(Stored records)

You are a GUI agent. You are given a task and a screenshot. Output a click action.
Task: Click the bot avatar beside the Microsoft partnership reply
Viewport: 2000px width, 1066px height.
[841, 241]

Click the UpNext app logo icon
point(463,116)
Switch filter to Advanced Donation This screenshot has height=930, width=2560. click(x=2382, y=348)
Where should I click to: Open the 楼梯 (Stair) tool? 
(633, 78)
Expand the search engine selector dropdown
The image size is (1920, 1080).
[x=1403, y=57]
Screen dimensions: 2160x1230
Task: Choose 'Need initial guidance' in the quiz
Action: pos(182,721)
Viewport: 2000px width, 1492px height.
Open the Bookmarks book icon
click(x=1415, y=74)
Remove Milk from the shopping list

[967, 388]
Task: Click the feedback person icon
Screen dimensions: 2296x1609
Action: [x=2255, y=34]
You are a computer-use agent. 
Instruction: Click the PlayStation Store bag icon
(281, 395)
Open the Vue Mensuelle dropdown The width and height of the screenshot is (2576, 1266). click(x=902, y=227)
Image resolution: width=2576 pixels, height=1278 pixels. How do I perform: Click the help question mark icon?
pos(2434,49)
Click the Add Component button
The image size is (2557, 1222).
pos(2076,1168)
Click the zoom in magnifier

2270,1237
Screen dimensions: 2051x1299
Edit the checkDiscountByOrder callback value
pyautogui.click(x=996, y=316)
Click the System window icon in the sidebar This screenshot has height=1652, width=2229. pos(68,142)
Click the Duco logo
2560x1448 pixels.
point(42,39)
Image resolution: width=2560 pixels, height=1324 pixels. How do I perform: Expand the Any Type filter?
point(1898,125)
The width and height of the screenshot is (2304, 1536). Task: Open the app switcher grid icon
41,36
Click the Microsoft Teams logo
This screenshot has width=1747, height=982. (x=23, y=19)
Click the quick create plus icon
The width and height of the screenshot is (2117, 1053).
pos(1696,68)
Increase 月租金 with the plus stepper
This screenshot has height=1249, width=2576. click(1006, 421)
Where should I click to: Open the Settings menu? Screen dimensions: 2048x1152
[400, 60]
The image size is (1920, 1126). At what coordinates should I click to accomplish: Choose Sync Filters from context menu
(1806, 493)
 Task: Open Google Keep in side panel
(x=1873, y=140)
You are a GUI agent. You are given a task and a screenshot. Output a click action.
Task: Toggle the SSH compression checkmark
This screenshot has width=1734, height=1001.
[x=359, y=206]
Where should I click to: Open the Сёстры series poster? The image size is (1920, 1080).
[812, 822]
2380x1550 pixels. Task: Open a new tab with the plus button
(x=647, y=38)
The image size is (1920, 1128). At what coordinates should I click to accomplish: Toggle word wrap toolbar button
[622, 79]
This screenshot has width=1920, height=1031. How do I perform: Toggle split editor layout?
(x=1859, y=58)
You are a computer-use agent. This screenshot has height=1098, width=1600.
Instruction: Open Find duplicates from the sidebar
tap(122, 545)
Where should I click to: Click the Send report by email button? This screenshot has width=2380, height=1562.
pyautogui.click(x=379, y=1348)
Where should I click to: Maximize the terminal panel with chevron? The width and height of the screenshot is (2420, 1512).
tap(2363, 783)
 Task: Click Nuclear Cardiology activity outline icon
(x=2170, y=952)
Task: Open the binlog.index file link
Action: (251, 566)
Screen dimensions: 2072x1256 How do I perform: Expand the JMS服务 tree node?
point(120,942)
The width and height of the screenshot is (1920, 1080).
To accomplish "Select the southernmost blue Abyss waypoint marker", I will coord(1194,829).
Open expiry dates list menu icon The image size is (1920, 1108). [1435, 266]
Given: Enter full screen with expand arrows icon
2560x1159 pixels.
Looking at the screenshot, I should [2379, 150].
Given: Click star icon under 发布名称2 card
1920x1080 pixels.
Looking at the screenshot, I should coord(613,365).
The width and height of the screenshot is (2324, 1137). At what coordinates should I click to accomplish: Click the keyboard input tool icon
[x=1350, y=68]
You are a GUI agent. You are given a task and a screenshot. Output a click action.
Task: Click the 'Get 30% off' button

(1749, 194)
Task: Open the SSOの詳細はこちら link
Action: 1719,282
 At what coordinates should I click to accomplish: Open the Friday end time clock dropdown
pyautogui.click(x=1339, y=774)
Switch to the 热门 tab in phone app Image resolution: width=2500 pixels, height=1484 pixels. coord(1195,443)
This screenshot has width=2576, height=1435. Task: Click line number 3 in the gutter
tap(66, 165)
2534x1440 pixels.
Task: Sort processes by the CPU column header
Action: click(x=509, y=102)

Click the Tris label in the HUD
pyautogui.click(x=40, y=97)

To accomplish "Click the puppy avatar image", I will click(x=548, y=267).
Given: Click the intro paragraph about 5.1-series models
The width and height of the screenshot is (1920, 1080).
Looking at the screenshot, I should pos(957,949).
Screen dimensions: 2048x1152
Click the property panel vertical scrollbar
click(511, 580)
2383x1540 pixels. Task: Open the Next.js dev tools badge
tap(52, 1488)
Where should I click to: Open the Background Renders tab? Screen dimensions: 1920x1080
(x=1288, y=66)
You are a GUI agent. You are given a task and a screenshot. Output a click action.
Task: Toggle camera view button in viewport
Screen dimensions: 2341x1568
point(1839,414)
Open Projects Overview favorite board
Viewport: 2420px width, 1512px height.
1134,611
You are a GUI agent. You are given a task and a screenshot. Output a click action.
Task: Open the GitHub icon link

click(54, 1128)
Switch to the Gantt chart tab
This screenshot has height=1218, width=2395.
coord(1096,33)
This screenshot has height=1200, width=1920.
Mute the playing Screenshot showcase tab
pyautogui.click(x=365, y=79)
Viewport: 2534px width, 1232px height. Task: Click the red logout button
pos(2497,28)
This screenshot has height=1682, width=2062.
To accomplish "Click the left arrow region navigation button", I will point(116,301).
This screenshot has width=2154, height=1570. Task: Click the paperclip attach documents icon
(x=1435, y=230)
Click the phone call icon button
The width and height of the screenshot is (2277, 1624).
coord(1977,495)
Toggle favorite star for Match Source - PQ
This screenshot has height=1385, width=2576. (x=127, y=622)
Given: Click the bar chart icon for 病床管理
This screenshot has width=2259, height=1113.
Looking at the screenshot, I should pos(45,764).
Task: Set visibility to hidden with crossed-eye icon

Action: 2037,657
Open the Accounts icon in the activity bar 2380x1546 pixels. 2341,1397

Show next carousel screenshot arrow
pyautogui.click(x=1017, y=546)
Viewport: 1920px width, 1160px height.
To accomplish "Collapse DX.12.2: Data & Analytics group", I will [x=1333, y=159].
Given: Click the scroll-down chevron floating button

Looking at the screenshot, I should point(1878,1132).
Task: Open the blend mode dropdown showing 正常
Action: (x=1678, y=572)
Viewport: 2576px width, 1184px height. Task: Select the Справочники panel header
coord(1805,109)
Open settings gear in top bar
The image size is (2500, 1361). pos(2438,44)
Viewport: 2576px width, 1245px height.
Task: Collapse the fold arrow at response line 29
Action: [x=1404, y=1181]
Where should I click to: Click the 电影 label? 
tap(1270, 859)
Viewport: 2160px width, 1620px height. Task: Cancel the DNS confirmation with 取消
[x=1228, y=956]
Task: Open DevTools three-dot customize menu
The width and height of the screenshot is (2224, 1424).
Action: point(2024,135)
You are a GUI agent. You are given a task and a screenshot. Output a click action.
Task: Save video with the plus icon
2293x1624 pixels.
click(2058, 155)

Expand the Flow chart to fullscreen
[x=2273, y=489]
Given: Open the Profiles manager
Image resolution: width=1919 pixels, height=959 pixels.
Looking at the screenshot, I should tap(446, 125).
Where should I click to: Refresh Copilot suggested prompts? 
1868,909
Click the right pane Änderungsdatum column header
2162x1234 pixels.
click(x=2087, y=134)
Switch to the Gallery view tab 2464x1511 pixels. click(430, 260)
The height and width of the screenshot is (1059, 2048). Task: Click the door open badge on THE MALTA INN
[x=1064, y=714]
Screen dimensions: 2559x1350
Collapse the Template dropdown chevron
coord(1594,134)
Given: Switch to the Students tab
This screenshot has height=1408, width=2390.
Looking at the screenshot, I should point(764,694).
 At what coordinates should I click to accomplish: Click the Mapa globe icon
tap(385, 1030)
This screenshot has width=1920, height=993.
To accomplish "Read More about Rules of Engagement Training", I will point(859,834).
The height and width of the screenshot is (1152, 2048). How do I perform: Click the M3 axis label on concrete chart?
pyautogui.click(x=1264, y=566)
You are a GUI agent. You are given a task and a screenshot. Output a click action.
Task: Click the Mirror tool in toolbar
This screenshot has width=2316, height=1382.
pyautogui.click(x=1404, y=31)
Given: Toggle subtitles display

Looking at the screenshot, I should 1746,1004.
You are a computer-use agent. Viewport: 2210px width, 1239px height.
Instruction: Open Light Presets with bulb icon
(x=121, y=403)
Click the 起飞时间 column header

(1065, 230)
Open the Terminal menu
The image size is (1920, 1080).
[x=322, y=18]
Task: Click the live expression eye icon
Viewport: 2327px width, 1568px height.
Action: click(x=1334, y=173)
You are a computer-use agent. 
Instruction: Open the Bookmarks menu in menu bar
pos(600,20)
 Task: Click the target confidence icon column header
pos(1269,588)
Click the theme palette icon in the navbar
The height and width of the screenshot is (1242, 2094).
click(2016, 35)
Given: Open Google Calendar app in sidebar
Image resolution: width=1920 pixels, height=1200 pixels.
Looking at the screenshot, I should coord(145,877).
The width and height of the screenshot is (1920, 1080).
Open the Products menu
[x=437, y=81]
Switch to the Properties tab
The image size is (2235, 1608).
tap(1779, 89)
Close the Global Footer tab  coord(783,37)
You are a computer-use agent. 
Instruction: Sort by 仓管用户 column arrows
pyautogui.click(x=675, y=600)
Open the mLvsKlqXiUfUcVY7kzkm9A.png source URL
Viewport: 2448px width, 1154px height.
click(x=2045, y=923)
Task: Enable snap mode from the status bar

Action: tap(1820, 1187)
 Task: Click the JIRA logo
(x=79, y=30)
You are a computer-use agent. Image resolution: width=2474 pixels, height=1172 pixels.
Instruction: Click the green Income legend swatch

PROBLEM DETAILS: Report how many lines in the data include the word "phone", and give nothing but the count.

SOLUTION TO THE EXERCISE: 2